» **DATASET ROWS**
* * * * * * * * *
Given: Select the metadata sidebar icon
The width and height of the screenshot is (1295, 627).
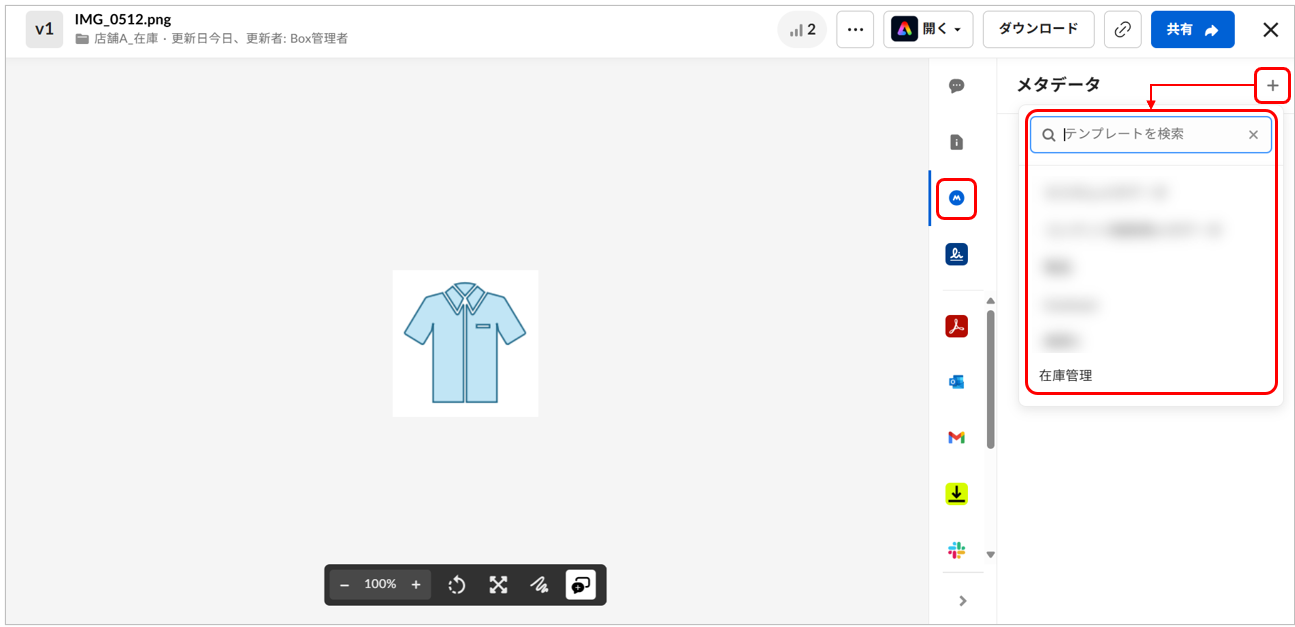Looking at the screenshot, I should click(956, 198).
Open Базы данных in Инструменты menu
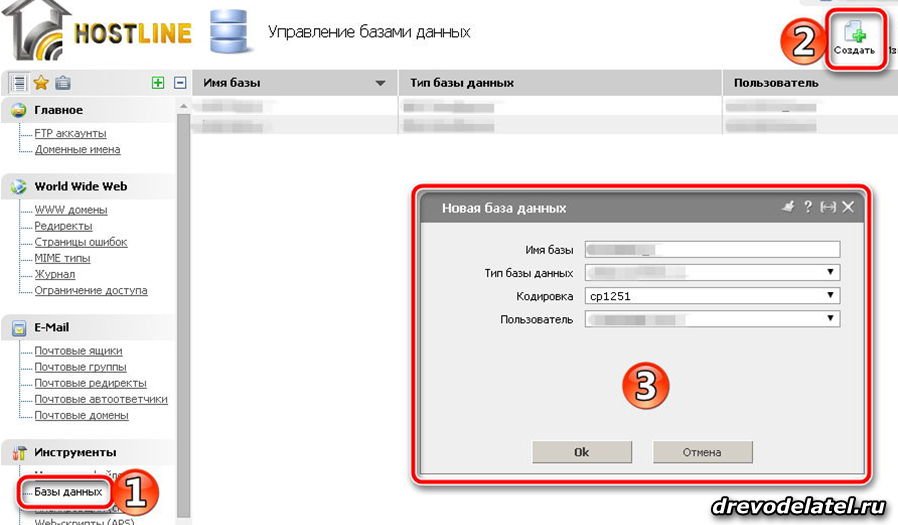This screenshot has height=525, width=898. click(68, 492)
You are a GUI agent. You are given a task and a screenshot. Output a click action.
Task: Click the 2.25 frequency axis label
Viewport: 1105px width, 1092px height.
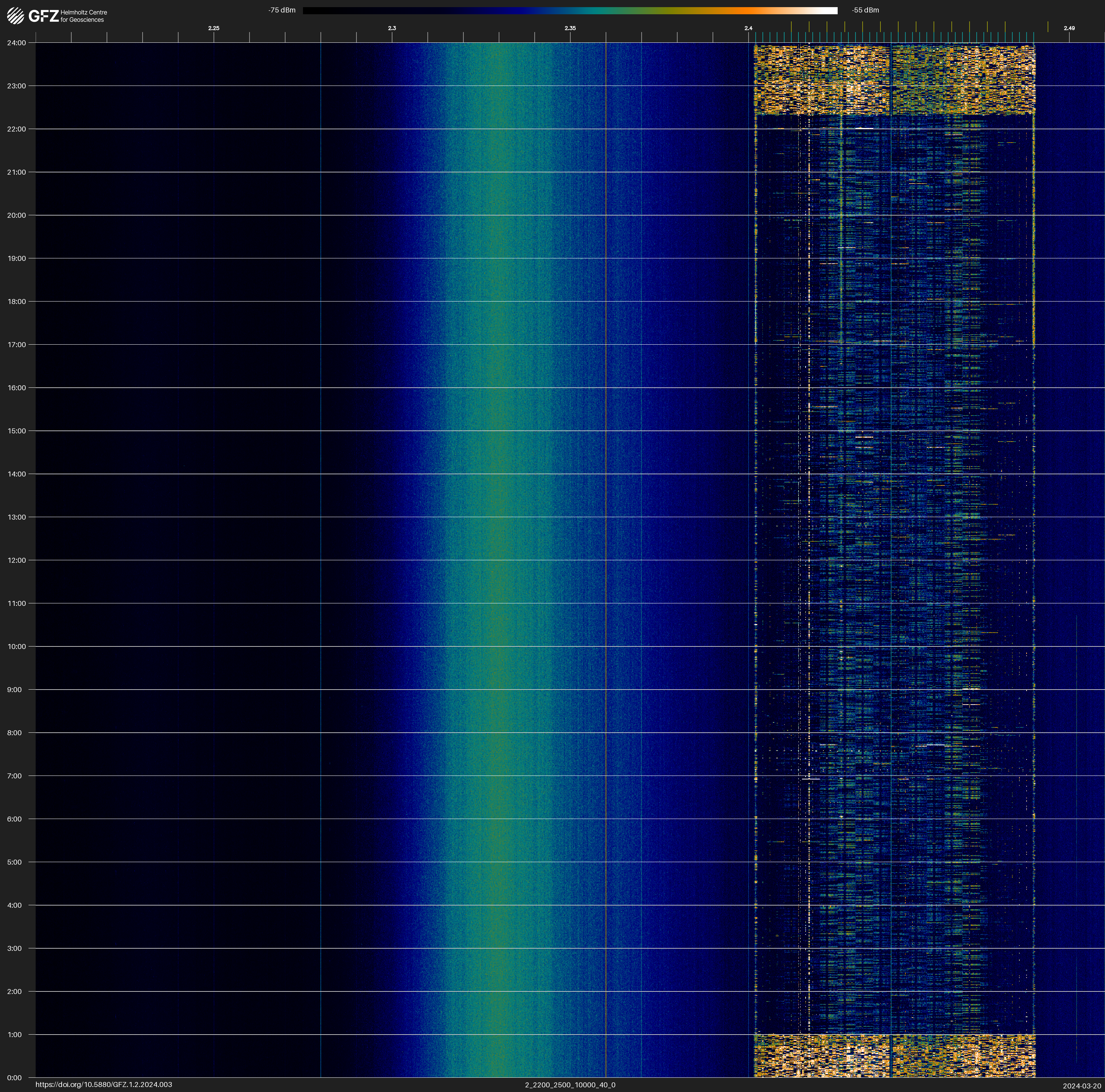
* * * * * * * * *
» **WORK TO DO**
Rewrite the items above with "Select" replaced by "Choose" and everything else unchanged, leaving out the pictures.

» **REPLY TO THE EXERCISE**
Given: Choose the metadata sidebar icon
The width and height of the screenshot is (1295, 627).
Looking at the screenshot, I should click(956, 198).
Open Базы данных in Инструменты menu
This screenshot has height=525, width=898. click(68, 492)
You are a GUI agent. You are given a task and a screenshot. Output a click action.
Task: Click the 2.25 frequency axis label
Viewport: 1105px width, 1092px height.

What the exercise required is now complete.